While ArcelorMittal and its predecessor companies have been continuously producing iron and steel in Coatesville since 1810, these two buildings were built as part of the WWII war effort, where steel for battleships, aircraft carriers, submarines, as well as destroyers, landing craft, and tank parts was manufactured. Production was halted at these sites in 1982 when the actual rolling mill was moved to another plant in Conshohocken (the former Alan Wood Steel Plant, now owned and operated by ArcelorMittal). The acquisition of these buildings began over 20 years ago in the fall of 1995, when then-Lukens Steel and the Graystone Society had the idea to reuse an industrial building on the plant grounds for community purposes.
Due to numerous ownership changes at the steel mill, the plan was often put aside as new owners were brought up to speed on the request. But the vision was to become reality with the help of current plant management, Ed Frey, General Manager of ArcelorMittal’s eastern plate division, and his team. Of note, ArcelorMittal produces steel in Coatesville and is the oldest continuously running steel mill in the U.S.
“ArcelorMittal Coatesville is pleased to transform a 20-year vision into a reality through the donation of the 120” rolling mill and motor house to the National Iron & Steel Heritage Museum. This wouldn’t be possible without the support from our leadership at both the USA and corporate levels,” said Frey. “As the oldest continuously operating steel mill in the U.S., we have a long history here in Coatesville. Yes, we produce steel that is critical to our modern life, but we also strive to be an active and welcomed member of this community. We are excited to share our industry’s history and advancements in innovation with our neighbors, children and visitors alike.”
The museum will appeal to visitors of all ages. Educational exhibits will take the visitor through the world of how steel is made, with a special focus on science and engineering. Visitors will enjoy the multitude of structures, from bridges, public buildings, to military vehicles that contain steel. Rotating exhibits, similar to the current, “Pennsylvania Iron & Steel: 300 Years of Industrial Might,” will be showcased in the new museum, along with historic artifacts and collections currently housed in the Lukens Executive Office Building and C. L. Huston III Firehouse.
Much work will need to be undertaken before the site will be visitor-ready. For the phased opening, a portion of the motor house is planned to open to visitors first, with the entire facility opening in the coming years. With its full opening, Chester County will witness a unique venue, offering over 89,000 square feet of enclosed space. The addition of the new buildings will showcase the current collection, including that of the Brandywine Mansion, Graystone Mansion, Terracina and the Lukens Executive Office Building.

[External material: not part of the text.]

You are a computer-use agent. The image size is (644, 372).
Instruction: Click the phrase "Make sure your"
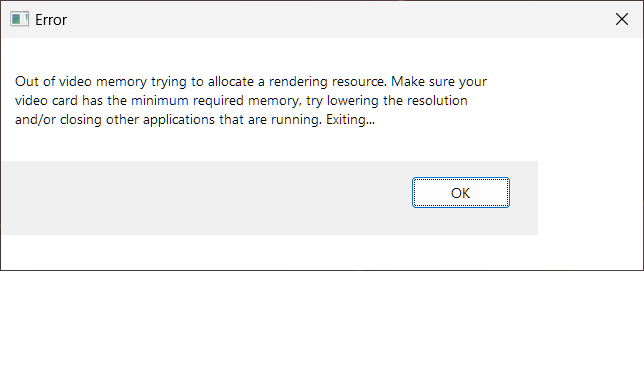coord(439,81)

NISHM president and direct descendant of Rebecca Lukens, Scott G. Huston is exhilarated over the acquisition. “This is an event we have anticipated for a very long time here at the museum. To finally be able to show visitors the Lifecycle of Steel in its entirety and view the World Trade Center Tridents as they once stood is a great honor. But most importantly, to ignite passion in young minds to science, technology, engineering, arts, and math is critical to our collective future.” NISHM Executive Director James Ziegler totally agrees, “This is a great, great day, for Coatesville.”
The National Iron & Steel Heritage Museum will also be home to a memorial and exhibit of the World Trade Center Steel, including the tridents from the northeast corner of WTC #1. The tridents will be in the exact formation as they originally stood on the North Tower of the World Trade Center.
The National Iron & Steel Heritage Museum is located on the campus of the Lukens National Historic District, at 50 S. 1st Avenue in Coatesville, PA. Easily accessible in the heart of Coatesville and adjacent to the River Walk, NISHM is open six days a week for tours, lectures and educational programs. It draws international crowds to its facility, which educates the public on the people, places, products, and processes of steel making, as well as the importance of educating children in the STEAM discipline (Science, Technology, Engineering, Arts, and Math).